EXTRA CHAPTER 1

250 27 1
                                    

Mengikhlaskan dia yang telah pergi tidak semudah kelihatannya. Menjalani hari tanpa kehadiran sosok yang sangat berharga membuat hidup tidak lagi berwarna.

❍⊷⊷❍

Ini sudah satu minggu semenjak kejadian mengerikan itu hadir dalam hidup Vea. Tak ada lagi senyum lebar yang menghiasi wajahnya, ia sangat tertekan.

"Vea, mau masuk sekolah sekarang?" tanya seseorang dari balik pintu kamar Vea. Suasana hening, tak ada jawaban dari Vea.

"Mama boleh masuk?" tanya sang Mama lagi. Namun, masih sama seperti sebelumnya, sama sekali tidak ada jawaban.

Sang Mama berusaha membuka kenop pintu yang ternyata tidak dikunci. Setelah pintu terbuka, sang Mama hanya bisa menghela napas berat.

Putrinya itu hanya melamun di ranjang sambil memeluk guling. Wajahnya sangat pucat dan kusut. Tisu berserakan dimana-mana.

Putrinya menatap lurus ke bufet yang penuh dengan foto.
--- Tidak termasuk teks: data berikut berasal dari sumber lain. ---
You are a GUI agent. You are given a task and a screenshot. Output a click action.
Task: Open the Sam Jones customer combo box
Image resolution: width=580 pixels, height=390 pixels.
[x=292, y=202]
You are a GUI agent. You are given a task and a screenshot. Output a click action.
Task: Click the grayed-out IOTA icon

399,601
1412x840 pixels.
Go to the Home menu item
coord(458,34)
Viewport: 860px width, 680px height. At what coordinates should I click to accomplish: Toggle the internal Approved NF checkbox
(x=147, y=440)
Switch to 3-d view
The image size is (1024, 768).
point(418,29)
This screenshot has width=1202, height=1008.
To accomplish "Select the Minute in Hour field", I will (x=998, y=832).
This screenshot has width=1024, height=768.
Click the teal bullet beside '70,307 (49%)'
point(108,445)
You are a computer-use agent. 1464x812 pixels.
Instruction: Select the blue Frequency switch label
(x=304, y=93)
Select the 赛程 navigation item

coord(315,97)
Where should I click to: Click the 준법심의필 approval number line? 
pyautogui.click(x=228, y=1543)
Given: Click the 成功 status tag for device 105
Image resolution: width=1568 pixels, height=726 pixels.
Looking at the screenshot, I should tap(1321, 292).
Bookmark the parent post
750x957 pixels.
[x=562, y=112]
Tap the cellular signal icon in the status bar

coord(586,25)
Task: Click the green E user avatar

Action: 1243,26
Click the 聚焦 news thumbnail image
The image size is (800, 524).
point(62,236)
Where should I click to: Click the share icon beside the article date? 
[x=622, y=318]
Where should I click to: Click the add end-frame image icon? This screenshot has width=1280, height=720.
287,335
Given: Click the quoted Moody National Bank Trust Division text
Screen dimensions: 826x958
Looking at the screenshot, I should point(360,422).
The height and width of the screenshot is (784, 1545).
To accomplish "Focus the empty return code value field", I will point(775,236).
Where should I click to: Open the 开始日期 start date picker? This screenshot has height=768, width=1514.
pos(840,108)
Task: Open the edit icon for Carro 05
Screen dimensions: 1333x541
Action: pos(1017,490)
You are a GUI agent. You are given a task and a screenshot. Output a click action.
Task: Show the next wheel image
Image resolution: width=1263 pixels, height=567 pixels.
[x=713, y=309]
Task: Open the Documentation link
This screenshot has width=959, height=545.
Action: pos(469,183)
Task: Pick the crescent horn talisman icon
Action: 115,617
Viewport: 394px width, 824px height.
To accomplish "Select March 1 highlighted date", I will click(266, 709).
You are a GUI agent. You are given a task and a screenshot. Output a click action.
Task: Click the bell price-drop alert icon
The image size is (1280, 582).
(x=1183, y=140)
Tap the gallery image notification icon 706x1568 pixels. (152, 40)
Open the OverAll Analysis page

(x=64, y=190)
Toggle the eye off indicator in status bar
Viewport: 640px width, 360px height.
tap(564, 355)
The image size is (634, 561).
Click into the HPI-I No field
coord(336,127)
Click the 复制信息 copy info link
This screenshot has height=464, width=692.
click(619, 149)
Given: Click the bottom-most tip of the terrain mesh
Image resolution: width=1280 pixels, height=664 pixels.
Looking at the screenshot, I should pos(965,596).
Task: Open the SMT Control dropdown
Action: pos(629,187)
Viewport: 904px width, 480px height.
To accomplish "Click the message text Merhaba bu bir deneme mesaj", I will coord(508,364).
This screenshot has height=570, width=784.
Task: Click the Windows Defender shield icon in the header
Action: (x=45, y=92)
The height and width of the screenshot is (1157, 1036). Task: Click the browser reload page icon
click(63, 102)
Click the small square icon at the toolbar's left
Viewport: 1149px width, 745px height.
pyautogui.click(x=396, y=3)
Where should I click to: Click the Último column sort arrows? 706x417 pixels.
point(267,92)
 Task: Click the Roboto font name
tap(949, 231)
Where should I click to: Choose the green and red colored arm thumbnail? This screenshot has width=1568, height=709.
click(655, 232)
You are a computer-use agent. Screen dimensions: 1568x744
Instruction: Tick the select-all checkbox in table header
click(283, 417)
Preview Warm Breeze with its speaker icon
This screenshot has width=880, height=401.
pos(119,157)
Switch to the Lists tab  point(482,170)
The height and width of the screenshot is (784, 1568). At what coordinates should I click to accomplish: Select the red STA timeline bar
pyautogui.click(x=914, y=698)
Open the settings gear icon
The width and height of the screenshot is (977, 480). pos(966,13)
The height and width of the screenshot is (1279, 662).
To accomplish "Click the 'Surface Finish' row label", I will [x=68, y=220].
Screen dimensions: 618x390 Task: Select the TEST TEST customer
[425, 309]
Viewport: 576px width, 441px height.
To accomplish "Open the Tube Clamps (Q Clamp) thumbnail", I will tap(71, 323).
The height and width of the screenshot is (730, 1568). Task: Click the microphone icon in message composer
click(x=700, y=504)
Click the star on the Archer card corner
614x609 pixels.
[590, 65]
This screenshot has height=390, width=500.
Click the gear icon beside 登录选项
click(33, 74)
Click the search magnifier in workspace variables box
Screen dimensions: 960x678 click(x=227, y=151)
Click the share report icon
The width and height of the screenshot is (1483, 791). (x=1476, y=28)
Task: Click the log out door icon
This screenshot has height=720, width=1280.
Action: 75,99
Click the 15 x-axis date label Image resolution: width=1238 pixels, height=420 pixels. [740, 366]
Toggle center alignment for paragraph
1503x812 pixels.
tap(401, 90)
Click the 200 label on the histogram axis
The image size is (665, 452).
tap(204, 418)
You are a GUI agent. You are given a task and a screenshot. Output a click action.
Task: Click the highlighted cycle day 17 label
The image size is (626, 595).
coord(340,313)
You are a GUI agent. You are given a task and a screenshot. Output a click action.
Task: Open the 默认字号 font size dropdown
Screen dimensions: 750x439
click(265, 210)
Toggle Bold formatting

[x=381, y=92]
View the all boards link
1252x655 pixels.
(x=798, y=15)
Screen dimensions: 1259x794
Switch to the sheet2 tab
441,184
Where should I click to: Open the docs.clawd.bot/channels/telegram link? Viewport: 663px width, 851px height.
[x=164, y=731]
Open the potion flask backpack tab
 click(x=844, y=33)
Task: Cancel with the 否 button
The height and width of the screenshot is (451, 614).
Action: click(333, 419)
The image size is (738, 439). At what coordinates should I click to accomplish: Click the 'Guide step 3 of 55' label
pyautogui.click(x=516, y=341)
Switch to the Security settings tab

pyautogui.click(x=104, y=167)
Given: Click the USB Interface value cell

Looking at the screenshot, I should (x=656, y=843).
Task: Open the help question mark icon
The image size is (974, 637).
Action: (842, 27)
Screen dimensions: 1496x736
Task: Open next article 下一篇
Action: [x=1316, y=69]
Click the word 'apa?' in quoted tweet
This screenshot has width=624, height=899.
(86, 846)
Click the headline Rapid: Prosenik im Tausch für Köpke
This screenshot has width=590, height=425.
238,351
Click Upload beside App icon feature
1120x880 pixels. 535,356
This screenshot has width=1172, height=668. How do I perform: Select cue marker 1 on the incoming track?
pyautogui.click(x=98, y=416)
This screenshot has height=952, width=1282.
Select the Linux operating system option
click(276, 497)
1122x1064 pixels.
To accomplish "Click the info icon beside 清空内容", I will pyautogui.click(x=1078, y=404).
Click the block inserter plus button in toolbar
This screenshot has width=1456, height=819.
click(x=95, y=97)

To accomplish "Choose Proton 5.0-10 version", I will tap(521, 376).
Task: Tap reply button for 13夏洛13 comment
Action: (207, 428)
Foto siapa lagi jika bukan di kebersamaan Vea dengan abang juga sahabat-sahabatnya. Sungguh, ibu macam apa yang tega melihat buah hatinya seperti itu?

Sang Mama berjalan mendekat dan mendudukkan dirinya di pinggir ranjang. "Vea, mau sampai kapan kamu seperti ini, Nak?" gumam sang Mama sambil menarik Vea ke dalam pelukannya.

"Mama ... bang Virga pasti bakalan kembali 'kan, Ma? Reza sama Fara juga bakalan kembali 'kan, Ma?" tanya Vea sambil menatap lurus ke tembok.

"Nak," lirih sang Mama merasa iba. Sang Mama mengelus lembut surai putrinya. Air mata Vea perlahan kembali mengalir.

"Kamu harus bisa mengikhlaskan mereka, sayang. Abangmu juga sahabatmu pasti akan sangat sedih melihat kamu seperti ini," ujar sang Mama sambil mengelap air mata yang turun di pipi Vea.

Sang Mama menghela napas pelan. Aku memang belum mengikhlaskan Virga sepenuhnya. Namun, jika aku terus-terusan menginginkan Virga kembali, bukan hanya Virga yang tidak akan tenang. Itu akan menyakiti Vea dan tentunya suamiku yang terus menyalahkan Vea.

"Harusnya Vea gak datang ke sana. Harusnya Vea ikhlas jika memang ajal Vea akan datang karena kalung itu. Kalau Vea ikhlas semua akan berakhir dengan mudah, gak akan ada kepergian Fara, Reza, juga bang Virga," ucap Vea datar.

Matanya berkaca-kaca tapi ntah mengapa air mata itu tak bisa mengalir deras. Mungkin air matanya sudah habis karena terus menangis.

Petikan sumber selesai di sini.